## Action item:
Return every record below exactly as given, images excluded.

## Material supplied:
------
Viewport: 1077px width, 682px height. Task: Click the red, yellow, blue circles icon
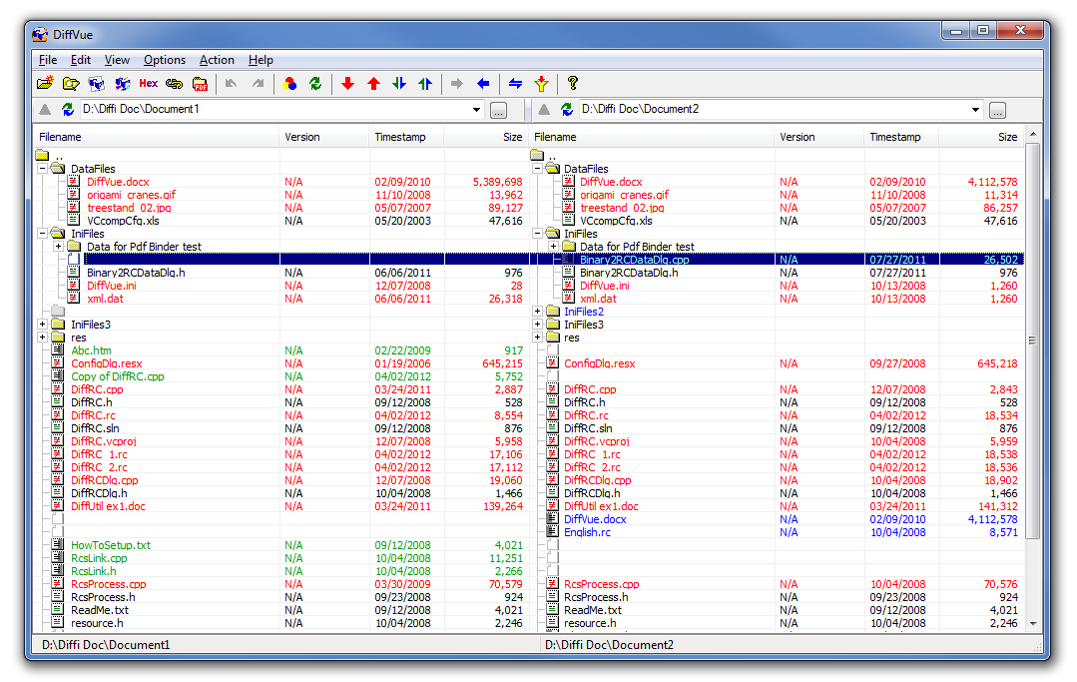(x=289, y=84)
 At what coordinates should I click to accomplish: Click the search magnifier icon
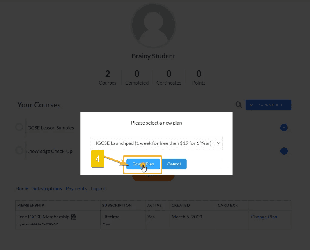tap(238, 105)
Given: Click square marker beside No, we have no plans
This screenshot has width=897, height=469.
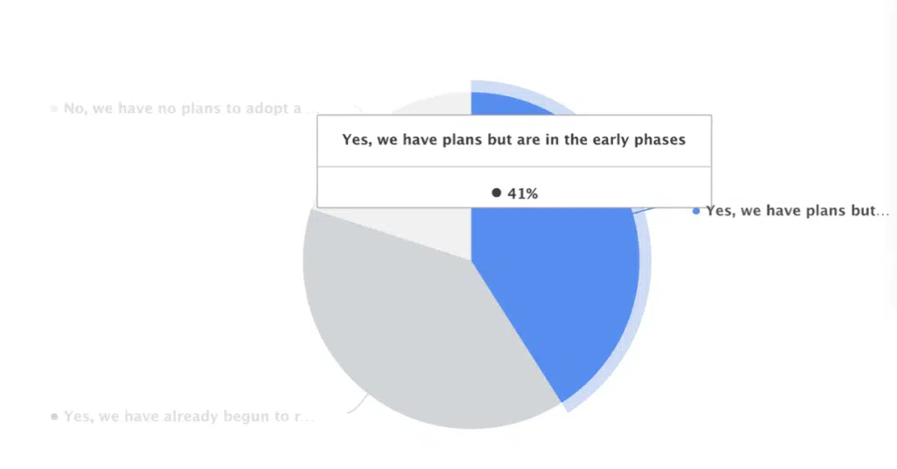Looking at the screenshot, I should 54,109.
------
## Written answer:
Viewport: 1077px width, 682px height. Task: Click the red, yellow, blue circles icon
(x=289, y=84)
 At what coordinates should I click to accomplish: Click the search magnifier icon
tap(238, 105)
Given: Click square marker beside No, we have no plans
This screenshot has width=897, height=469.
Looking at the screenshot, I should 54,109.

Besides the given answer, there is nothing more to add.